Los seres humanos tenemos un cerebro diseñado y programado para establecer vínculos sociales, pues estos componentes (que muchas veces nos suenan a propuestas creadas desde la abstracción) son los que nos han permitido sobrevivir y construir una civilización. En otras palabras, este neuroarmazón socioafectivo es una de las pruebas más fehacientes de la selección natural y, en tal sentido, del orden evolutivo de nuestra propia biología. No por nada las niñas y los niños, aunque de forma muy primitiva, poseen capacidades que los empujan a unirse a una cuidadora o cuidador, obviamente con fines de protección y generación de mayores habilidades socioemocionales. Sin embargo, la pandemia, y las medidas sanitarias asociadas, han convertido el barro fértil de la socialización presencial en tierra infecunda.
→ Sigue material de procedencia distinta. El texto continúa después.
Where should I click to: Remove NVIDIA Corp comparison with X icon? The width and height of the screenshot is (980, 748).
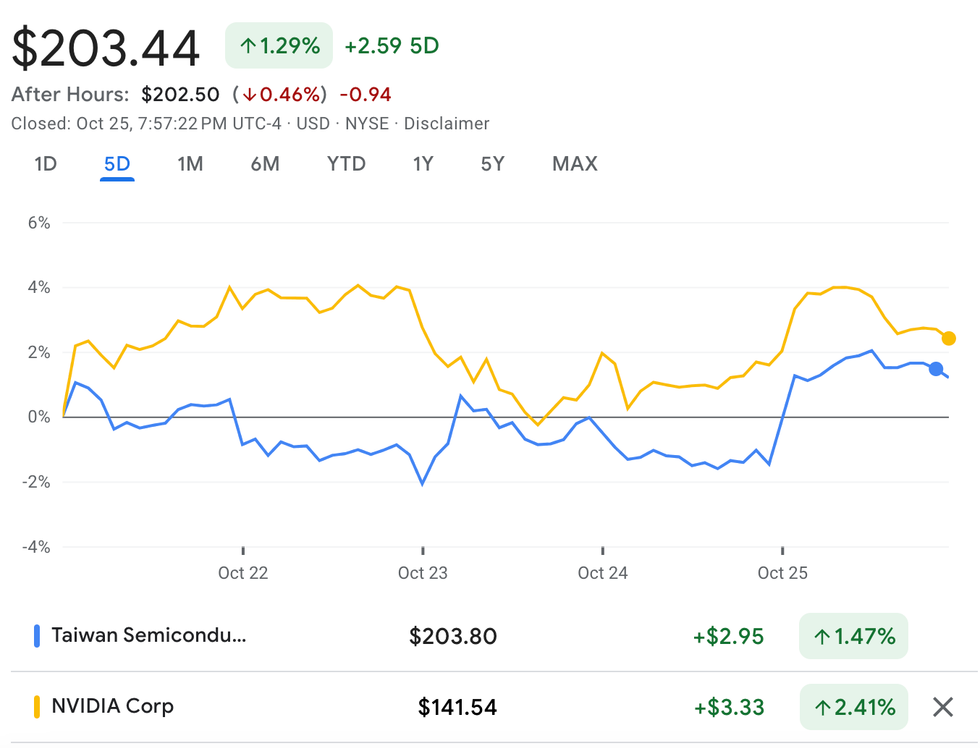click(942, 708)
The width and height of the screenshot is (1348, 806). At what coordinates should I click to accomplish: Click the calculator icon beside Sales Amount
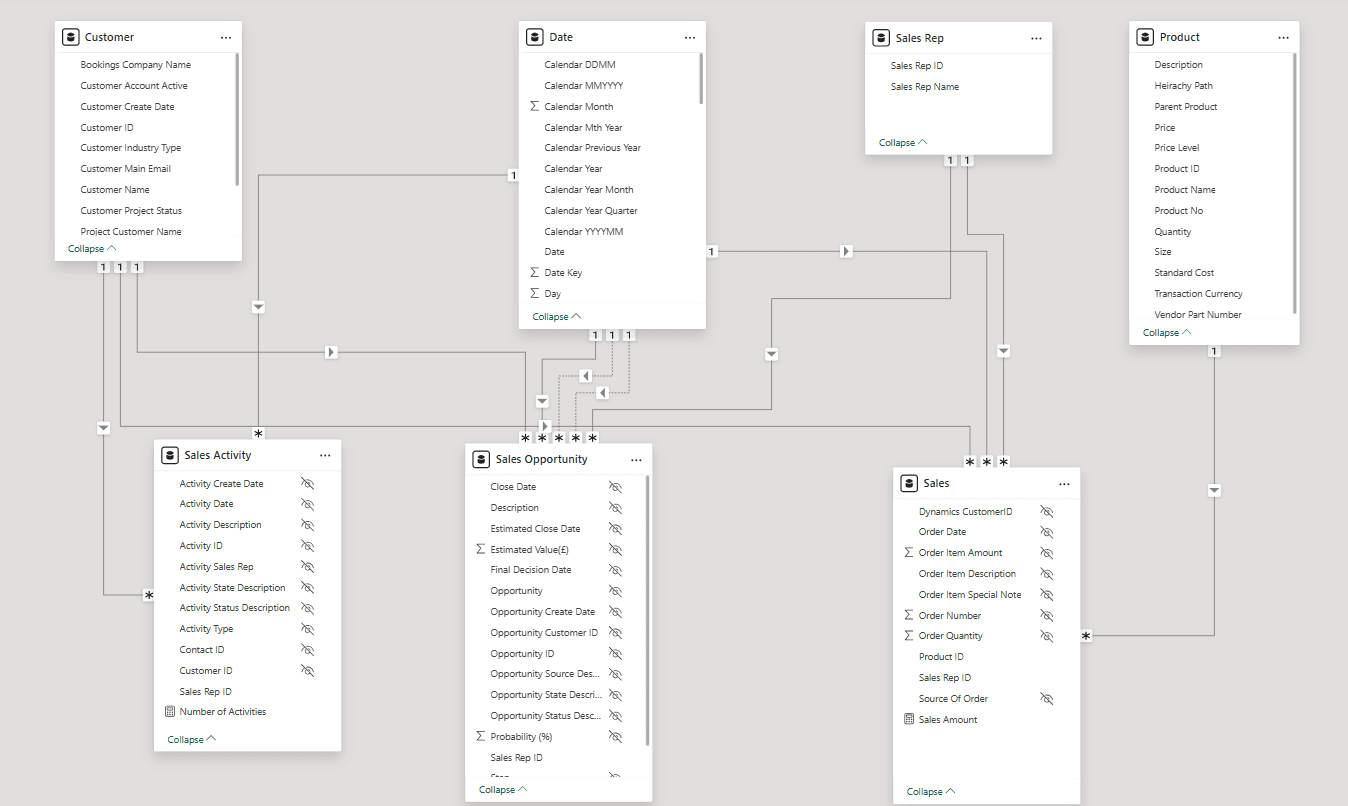(908, 719)
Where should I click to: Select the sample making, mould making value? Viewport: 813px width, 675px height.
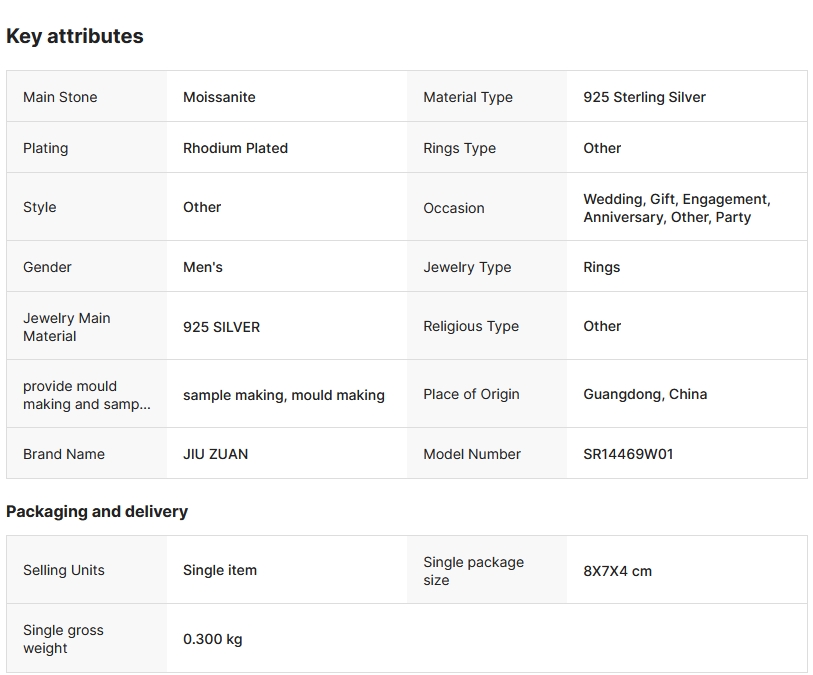[x=283, y=395]
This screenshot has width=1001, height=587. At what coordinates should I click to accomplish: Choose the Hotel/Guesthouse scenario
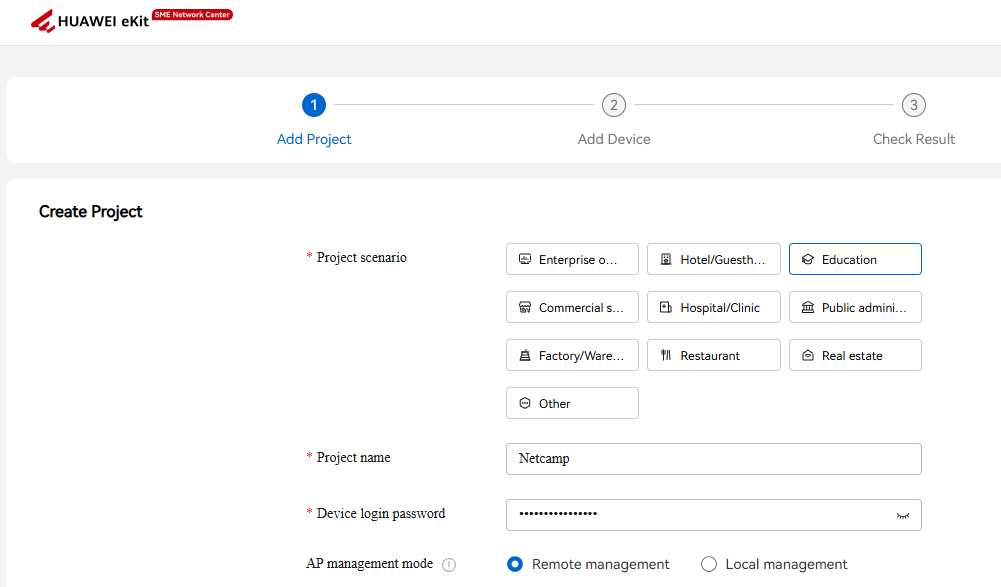[x=713, y=259]
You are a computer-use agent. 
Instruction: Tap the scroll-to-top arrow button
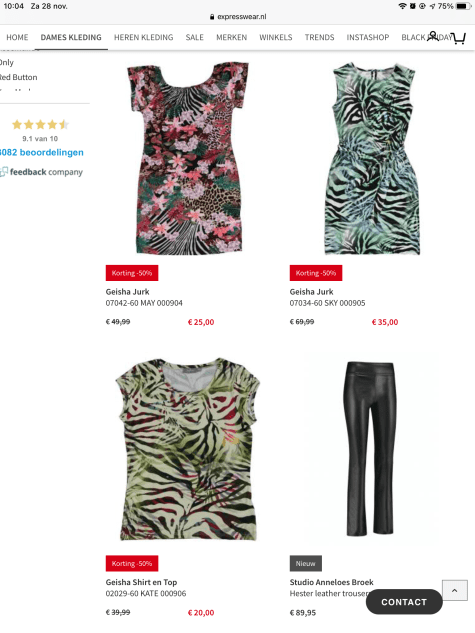455,591
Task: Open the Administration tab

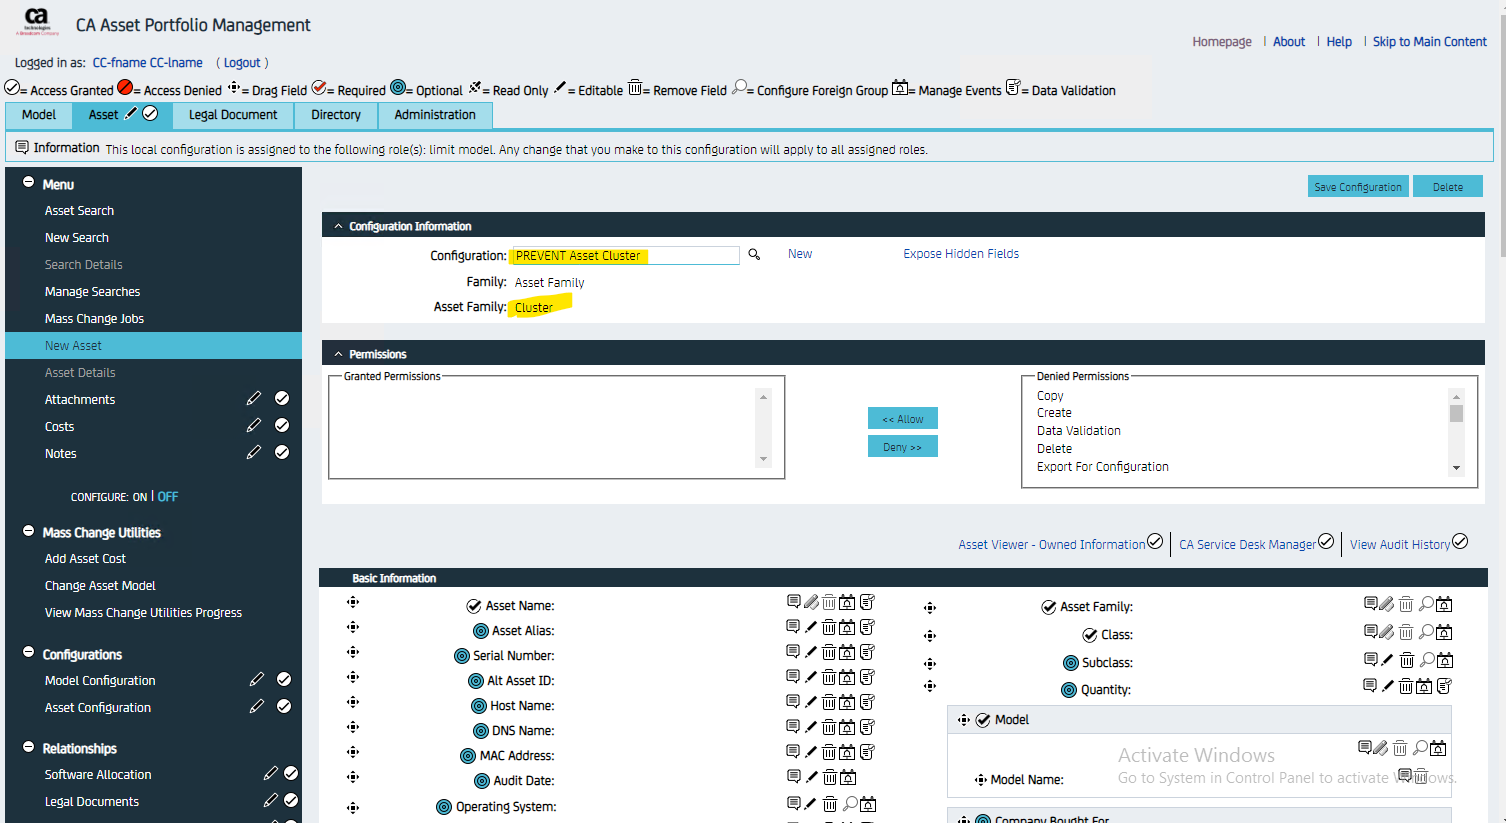Action: tap(435, 115)
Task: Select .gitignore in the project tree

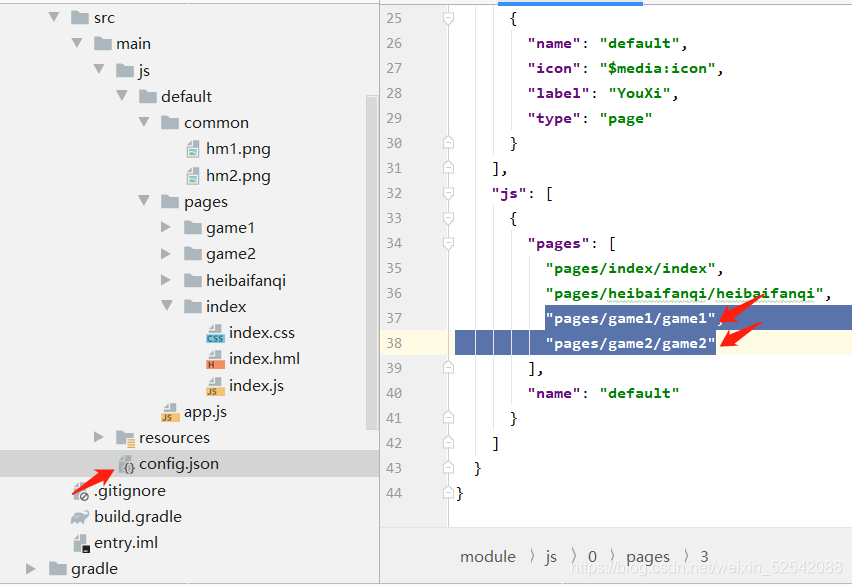Action: 129,491
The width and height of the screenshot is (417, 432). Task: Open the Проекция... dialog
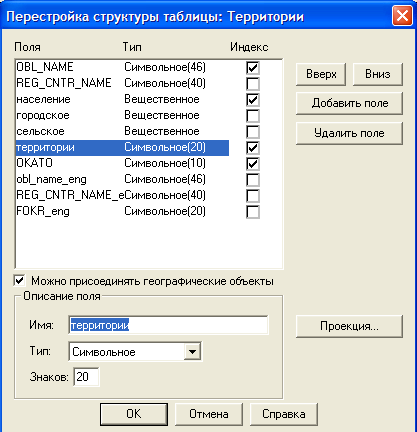click(x=349, y=326)
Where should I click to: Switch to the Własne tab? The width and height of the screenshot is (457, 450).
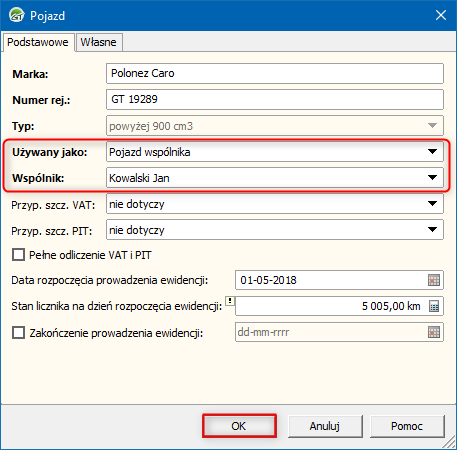click(99, 42)
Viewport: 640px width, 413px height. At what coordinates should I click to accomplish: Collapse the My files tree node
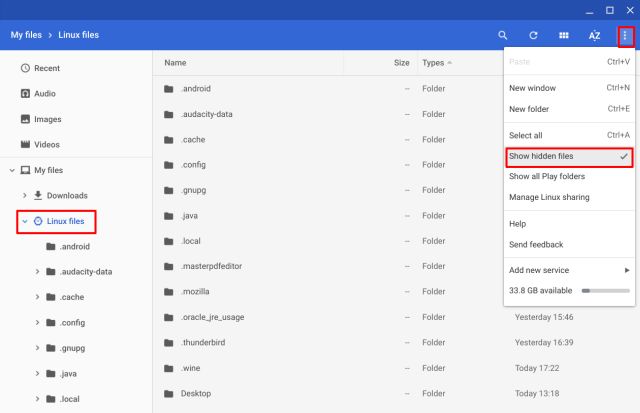point(12,170)
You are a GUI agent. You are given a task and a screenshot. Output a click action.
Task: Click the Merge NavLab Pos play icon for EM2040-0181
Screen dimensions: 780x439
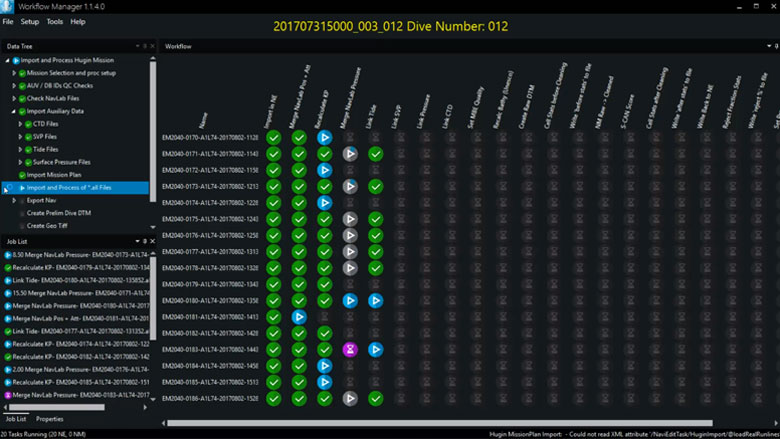[299, 317]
Aun cuando nos lo hemos «currado» (como se dice en España para denotar una actividad que ha requerido de mucho esfuerzo) para seguir en contacto con nuestros seres queridos a través de la reputada virtualidad, muchas personas expresan que «no es lo mismo». Y es que esto es completamente cierto: no es lo mismo ver y oír a un familiar mediante la pantalla de un ordenador que tenerlo enfrente y poder tocarlo y abrazarlo. De hecho, para el cerebro, el contacto físico es una recompensa de altísimo valor. Entonces, si seguimos esta línea de pensamiento, no es descabellado pensar que un sector de la población infringe la cuarentena o el distanciamiento social por una especie de «mandato neuronal». Pero, ¿esto es realmente así?
¿Qué pasa con el cerebro en aislamiento social?
Sin lugar a dudas, como en muchas otras situaciones, pasa un sinnúmero de cosas. El cerebro no es un órgano de funcionamiento simple que tenga una sola área o región activada por vez. Eso no sucede así: son varias las estructuras que trabajan frente a un estímulo, solo que no todas con la misma intensidad. En el caso particular del aislamiento social, el cerebro se comporta como si las señales sociales (por ejemplo, ver a quienes queremos) fuesen comida o, si vamos más allá, sustancias adictivas. Esto lo descubrió una investigación de 2020, publicada por la revista Nature Neuroscience. ¿A qué me refiero con esto? Lo que quiero decir es que, cuando el cerebro es privado de contacto social, reacciona con un deseo o ansía intensa de acceder de forma inmediata y urgente a «eso» que se le ha sustraído. A este anhelo irrefrenable los psicólogos, psiquiatras, neurocientíficos y médicos lo denominamos «craving» y lo consideramos como un elemento básico dentro del proceso de adicción. Esto podría explicar, en parte, por qué muchas personas continúan vulnerando las medidas de distanciamiento tomadas por los gobiernos.
¿Qué podemos hacer frente a esto?
Empecemos por comprender que ninguna activación cerebral es determinante. Pensar que esta necesidad psicológica nos va a llevar indefectiblemente a infringir normas para ver a nuestros seres queridos es establecer una especie de «determinismo neuronal». Es cierto que, una vez presente el craving, será mucho más difícil que podamos tomar decisiones analíticas, porque nuestro pensamiento estará sometido a la tiranía del impulso. No obstante, la evidencia es concluyente al mostrarnos que se puede hacer frente a este deseo —este es uno de los primeros pasos de todo proceso de rehabilitación—. Como estamos hablando de impulsos, lo primero que deberíamos hacer es autorregularnos; empero, en este caso en particular, al tratarse de un deseo saludable, en tanto persigue el contacto con los demás, sugiero que busquemos sustitutos, como la realización de videollamadas, llamadas telefónicas o, una vez pasada la cuarentena, encuentros con distanciamiento físico al aire libre. Si con eso sentimos que no nos basta, incrementemos la frecuencia del contacto virtual (no del encuentro presencial, porque nos exponemos). Con ello, probablemente, nuestro deseo disminuya y sea más llevadero.